• SUPPLIED TEXT
Zeqir Sopaj: Yes, even detailed ones. Shaban Polluzha’s[4] [brigade] was formed, he became the commander of the brigade. He went to Podujeva. The brigade [back in Drenica] took people and shot them. Because back then, the order came from Tito. People cannot be shot without going to court, neither can they be sworn at nor beaten, no way. But they were all together, sworn at, beaten, and shot at the same time there. Shaban then returned, and the war raged for around twenty days, it was transformed. A certain Dervish Shabani and Mehmet Gradica[5] of Voran, of Tersenik. We were guards on this side, the bullets went like this during the whole night {clashes his fingers}.

And Petar Boroviç destroyed the kulla,[6] he shot it with a cannon twice, ving e ving {claps his hands}, the war was ended. Shaban and Mehmet [Gradica] were taken. Shaban Polluzha was sent to Bresila, beyond Dobrošec. Mehmet Gradica was buried in Gllanasella, and the war came to its end there. Then they came, they were suspected to be alive. The brigades came, went to work, Shaban was found, Mehmet was found, there is no more lie, the war is over, it was over, they were found.

I spent time with Mehmet Gradica in Komoran, yes, I. The Headquarter of the Communist Party was in Berisha. Mehmet Gradica came with three hundred people to occupy the Headquarter of the Communist Party in Berisha.

Bajram Tahiri, the son of Tahir Berisha, came to my kulla. He said, “Zeqë, can you go to look which way they are going, because they took Mustafa, and went down to Likoc and Kezhareka.” I went out with my paternal uncle, a cousin of mine was caught on the way, they unloaded the flour from his horse in Komoran. They loaded the mortars and went up to Berisha. I went and said, “Give me the horse back.” He said, “Go inside and ask Mehmet.” Mehmet Gradica was in the office, and a gendarme from Gllobar grabbed me by my coat. He said, “How will you call him?” He said, “Call him mister sub lieutenant, otherwise he will beat you.” When I entered, I said, “Hello mister sub lieutenant!” He said, “Hello!” He shook my hand. He had a golden hyrie [bracelet] this big, {touches his hand wrist}, a parabellum gunshot cut in the waist, kuku. “What do you want?” I said, “You took my horse yesterday with mortars, twenty five members of my family have remained without flour, if you can give the horse back, if not, I will go and ask someone to give me one.” “Where is the horse?” I said, “There!” The flour… I went out with two-three people, but there were three hundred people in the front, I took the bag. “Don’t touch it! Because you are young.” Two people, each of them with one bag, they loaded the horse. “Is it alright?” I said, “It’s alright!” He said, “Don’t turn your head around or I will shoot you with a gunshot in the middle of your forehead, because there are communists in Llapushnik.” I said, “No, I don’t know them.” He had golden teeth {opens his mouth}. Isuf Gradica and Banush Hodllari were there. When I went out, Mustafa, Rifat’s brother, with his hands tied, waiting to be shot. Mustafa said, “Zeqë, if I survive, Isuf Gradica is saving me. If I go…” He told me about the man, but I cannot tell that.

• STATED PROBLEM 1
Translate this sentence from the interview into Spanish: "The Headquarter of the Communist Party was in Berisha."
The interview and the records that follow it have nothing to do with each other.

• RECORDS FOR THIS EXERCISE

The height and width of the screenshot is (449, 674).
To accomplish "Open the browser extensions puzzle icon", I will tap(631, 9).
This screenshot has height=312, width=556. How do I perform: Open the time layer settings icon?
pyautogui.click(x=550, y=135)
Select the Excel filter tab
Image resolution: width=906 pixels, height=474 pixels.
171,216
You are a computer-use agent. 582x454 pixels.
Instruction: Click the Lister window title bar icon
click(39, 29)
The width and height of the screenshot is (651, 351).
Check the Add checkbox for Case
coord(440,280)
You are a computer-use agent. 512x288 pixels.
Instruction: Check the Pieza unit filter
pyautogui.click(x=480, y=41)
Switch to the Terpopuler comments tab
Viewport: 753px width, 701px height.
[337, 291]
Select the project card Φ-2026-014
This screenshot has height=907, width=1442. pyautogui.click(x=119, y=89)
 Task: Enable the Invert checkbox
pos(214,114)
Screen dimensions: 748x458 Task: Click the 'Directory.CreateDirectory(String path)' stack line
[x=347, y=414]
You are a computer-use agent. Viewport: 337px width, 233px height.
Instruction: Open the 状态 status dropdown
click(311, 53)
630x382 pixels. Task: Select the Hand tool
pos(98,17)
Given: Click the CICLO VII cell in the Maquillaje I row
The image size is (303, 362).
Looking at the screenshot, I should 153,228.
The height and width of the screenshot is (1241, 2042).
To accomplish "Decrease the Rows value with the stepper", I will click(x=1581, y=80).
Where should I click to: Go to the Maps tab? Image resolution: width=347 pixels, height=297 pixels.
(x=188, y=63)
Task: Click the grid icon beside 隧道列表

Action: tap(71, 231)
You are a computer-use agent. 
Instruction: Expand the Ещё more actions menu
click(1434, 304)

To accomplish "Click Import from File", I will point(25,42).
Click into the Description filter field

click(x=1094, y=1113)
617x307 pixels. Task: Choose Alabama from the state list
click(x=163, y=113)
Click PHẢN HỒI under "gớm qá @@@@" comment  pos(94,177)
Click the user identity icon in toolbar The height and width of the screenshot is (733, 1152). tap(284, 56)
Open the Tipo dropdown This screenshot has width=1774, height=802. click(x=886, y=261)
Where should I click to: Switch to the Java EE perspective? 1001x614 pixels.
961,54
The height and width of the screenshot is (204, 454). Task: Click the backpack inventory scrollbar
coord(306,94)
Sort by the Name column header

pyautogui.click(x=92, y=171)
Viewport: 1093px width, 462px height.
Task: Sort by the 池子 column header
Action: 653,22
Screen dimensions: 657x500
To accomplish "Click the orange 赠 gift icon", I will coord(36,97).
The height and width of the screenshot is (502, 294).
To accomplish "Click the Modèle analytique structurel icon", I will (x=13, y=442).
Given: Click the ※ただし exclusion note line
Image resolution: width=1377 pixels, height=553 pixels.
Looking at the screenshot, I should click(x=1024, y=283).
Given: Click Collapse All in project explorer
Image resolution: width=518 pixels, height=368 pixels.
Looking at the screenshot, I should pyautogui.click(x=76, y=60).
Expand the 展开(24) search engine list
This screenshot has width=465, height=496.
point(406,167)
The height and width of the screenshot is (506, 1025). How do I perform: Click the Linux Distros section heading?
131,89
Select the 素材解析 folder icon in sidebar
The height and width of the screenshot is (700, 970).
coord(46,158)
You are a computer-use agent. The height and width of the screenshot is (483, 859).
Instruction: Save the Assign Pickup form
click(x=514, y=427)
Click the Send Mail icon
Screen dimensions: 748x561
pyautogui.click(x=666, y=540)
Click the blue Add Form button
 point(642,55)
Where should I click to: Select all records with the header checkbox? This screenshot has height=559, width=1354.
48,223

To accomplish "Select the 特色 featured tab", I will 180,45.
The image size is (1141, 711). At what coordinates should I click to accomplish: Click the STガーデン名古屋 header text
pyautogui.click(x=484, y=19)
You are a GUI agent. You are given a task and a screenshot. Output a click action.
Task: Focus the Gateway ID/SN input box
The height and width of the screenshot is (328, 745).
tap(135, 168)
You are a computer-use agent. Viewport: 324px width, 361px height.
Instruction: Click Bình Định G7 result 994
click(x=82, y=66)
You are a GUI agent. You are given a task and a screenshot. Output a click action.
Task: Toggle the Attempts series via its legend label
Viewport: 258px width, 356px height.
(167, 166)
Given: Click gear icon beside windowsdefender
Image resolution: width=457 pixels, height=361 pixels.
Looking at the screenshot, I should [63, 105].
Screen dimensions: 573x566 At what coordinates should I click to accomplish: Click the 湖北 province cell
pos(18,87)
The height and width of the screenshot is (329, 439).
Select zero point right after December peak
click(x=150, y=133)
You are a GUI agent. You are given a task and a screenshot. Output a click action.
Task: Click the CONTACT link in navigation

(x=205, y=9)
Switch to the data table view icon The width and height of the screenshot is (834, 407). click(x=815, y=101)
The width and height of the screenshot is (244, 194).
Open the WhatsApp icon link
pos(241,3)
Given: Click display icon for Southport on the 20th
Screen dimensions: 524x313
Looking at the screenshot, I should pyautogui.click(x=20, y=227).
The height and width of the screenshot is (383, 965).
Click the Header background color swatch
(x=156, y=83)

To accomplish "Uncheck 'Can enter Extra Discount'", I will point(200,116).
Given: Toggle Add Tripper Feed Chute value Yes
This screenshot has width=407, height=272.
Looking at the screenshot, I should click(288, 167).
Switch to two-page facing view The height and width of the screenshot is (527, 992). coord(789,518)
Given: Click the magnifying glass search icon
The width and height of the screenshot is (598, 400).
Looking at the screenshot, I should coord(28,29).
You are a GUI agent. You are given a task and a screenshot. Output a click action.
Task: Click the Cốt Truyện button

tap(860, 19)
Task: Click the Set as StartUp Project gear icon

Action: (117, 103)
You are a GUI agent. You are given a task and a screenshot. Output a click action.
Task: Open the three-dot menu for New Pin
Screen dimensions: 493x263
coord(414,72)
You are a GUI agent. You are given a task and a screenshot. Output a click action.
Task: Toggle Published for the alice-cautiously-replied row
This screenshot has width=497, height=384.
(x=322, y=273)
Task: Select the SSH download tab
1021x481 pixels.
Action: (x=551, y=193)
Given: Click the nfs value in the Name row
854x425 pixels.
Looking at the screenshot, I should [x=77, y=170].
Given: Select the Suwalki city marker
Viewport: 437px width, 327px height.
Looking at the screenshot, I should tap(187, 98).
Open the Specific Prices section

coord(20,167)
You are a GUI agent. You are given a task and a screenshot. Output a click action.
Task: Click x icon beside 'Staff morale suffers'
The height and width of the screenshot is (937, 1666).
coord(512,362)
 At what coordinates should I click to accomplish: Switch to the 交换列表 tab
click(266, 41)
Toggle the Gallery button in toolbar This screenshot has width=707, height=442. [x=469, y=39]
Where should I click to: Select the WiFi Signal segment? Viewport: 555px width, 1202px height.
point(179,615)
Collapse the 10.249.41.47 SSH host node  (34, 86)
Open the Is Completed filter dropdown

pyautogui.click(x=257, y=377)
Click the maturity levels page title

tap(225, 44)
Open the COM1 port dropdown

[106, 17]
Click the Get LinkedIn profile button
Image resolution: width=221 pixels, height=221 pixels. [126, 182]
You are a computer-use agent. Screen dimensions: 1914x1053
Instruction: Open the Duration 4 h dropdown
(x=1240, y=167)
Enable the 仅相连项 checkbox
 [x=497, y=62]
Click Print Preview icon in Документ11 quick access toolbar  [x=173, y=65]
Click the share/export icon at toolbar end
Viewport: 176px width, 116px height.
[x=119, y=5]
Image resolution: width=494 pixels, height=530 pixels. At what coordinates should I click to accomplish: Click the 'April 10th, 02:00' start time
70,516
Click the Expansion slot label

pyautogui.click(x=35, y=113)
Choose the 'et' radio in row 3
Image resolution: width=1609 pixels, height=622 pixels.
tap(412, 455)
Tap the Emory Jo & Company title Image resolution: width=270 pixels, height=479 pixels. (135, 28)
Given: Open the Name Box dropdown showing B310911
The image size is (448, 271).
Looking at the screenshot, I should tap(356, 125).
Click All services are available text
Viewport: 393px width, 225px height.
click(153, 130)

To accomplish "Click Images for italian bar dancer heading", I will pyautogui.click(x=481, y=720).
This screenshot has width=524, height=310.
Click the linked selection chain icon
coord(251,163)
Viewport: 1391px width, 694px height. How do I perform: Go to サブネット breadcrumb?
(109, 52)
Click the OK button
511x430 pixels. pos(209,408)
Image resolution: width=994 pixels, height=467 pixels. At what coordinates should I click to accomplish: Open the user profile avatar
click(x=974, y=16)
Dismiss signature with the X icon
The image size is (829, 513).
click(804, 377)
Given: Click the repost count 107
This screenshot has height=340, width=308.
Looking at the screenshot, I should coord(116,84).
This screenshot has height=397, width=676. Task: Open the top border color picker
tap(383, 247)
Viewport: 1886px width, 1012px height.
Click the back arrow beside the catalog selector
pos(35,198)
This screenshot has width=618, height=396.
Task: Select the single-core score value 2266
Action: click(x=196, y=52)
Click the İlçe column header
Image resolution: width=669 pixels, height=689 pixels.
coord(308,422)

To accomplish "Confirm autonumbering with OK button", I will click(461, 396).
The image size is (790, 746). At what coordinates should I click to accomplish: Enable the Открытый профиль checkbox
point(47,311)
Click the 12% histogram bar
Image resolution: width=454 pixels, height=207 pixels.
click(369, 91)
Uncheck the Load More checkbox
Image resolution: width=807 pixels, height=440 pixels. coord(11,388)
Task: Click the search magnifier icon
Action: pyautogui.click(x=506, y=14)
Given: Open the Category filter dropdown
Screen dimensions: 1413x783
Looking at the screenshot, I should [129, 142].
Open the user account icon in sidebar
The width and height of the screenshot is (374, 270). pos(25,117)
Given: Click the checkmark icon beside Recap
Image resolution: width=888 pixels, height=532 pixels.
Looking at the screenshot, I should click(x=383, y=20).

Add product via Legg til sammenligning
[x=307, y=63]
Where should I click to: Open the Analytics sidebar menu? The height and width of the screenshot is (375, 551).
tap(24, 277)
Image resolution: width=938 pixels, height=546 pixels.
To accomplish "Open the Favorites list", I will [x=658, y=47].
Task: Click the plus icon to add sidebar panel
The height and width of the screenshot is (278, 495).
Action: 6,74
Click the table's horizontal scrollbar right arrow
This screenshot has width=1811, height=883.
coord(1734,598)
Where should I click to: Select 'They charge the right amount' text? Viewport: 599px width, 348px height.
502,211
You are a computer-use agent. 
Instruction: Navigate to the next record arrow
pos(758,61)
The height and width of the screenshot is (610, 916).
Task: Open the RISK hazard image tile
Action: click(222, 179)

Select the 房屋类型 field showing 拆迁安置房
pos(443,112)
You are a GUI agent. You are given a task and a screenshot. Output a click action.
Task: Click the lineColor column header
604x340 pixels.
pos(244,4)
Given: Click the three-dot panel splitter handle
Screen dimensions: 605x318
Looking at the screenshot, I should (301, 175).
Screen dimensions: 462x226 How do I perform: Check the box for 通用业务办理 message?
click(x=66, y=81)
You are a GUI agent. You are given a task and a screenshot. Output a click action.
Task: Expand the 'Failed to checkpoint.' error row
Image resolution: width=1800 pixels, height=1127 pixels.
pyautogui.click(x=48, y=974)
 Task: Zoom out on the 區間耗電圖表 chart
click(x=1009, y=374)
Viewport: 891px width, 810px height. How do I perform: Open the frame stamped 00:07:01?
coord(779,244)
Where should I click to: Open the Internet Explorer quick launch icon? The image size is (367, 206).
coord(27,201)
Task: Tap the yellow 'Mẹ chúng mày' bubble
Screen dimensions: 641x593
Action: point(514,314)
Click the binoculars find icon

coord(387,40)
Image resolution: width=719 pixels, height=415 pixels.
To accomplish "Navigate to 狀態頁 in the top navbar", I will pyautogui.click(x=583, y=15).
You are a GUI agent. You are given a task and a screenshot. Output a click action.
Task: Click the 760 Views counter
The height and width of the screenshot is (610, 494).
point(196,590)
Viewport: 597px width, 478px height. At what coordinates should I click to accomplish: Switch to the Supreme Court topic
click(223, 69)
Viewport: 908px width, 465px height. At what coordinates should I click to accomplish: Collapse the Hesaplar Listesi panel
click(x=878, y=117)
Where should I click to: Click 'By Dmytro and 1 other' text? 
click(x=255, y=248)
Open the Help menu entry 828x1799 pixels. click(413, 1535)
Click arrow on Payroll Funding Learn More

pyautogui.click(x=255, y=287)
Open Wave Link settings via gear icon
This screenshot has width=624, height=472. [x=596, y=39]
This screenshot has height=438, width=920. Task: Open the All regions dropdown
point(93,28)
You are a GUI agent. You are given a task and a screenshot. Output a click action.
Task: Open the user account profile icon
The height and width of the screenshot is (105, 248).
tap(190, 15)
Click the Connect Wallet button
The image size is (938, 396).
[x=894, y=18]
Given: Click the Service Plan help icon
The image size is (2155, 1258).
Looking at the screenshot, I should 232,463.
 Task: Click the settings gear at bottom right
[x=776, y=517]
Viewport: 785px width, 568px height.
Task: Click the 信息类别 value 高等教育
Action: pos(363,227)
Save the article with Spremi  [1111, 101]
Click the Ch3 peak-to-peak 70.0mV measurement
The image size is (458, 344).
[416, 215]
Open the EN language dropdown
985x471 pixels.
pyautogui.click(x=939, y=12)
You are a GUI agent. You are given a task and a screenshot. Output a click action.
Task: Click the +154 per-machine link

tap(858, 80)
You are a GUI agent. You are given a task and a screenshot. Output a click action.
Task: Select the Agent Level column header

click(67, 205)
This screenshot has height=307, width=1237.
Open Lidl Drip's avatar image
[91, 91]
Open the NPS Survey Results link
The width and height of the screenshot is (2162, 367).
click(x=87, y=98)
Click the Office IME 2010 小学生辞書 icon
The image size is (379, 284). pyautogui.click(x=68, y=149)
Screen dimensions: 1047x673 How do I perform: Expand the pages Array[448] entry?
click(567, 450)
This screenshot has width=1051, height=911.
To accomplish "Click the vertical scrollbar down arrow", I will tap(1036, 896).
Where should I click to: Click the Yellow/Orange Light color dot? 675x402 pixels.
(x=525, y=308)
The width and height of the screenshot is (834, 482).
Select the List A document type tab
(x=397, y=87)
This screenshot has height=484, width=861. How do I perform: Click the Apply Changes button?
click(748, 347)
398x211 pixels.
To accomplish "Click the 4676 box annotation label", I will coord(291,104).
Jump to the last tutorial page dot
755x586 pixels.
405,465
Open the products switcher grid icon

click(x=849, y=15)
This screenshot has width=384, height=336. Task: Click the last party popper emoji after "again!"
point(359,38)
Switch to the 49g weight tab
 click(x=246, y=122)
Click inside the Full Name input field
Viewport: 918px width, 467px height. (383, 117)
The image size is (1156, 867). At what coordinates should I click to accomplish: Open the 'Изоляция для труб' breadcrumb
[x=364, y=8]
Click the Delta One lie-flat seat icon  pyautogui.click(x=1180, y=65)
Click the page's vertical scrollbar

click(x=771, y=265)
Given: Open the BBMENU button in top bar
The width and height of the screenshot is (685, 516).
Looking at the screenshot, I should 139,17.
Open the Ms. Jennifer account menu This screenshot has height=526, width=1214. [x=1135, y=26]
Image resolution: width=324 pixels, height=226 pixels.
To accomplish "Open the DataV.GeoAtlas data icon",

• STATED PROBLEM 2
Select every line of the records that contains the string "showing", and copy each one. Matches must agree in case.

• TASK ANSWER 1
La sede del Partido Comunista estaba en Berisha.

• TASK ANSWER 2
Given: Open the Name Box dropdown showing B310911
Select the 房屋类型 field showing 拆迁安置房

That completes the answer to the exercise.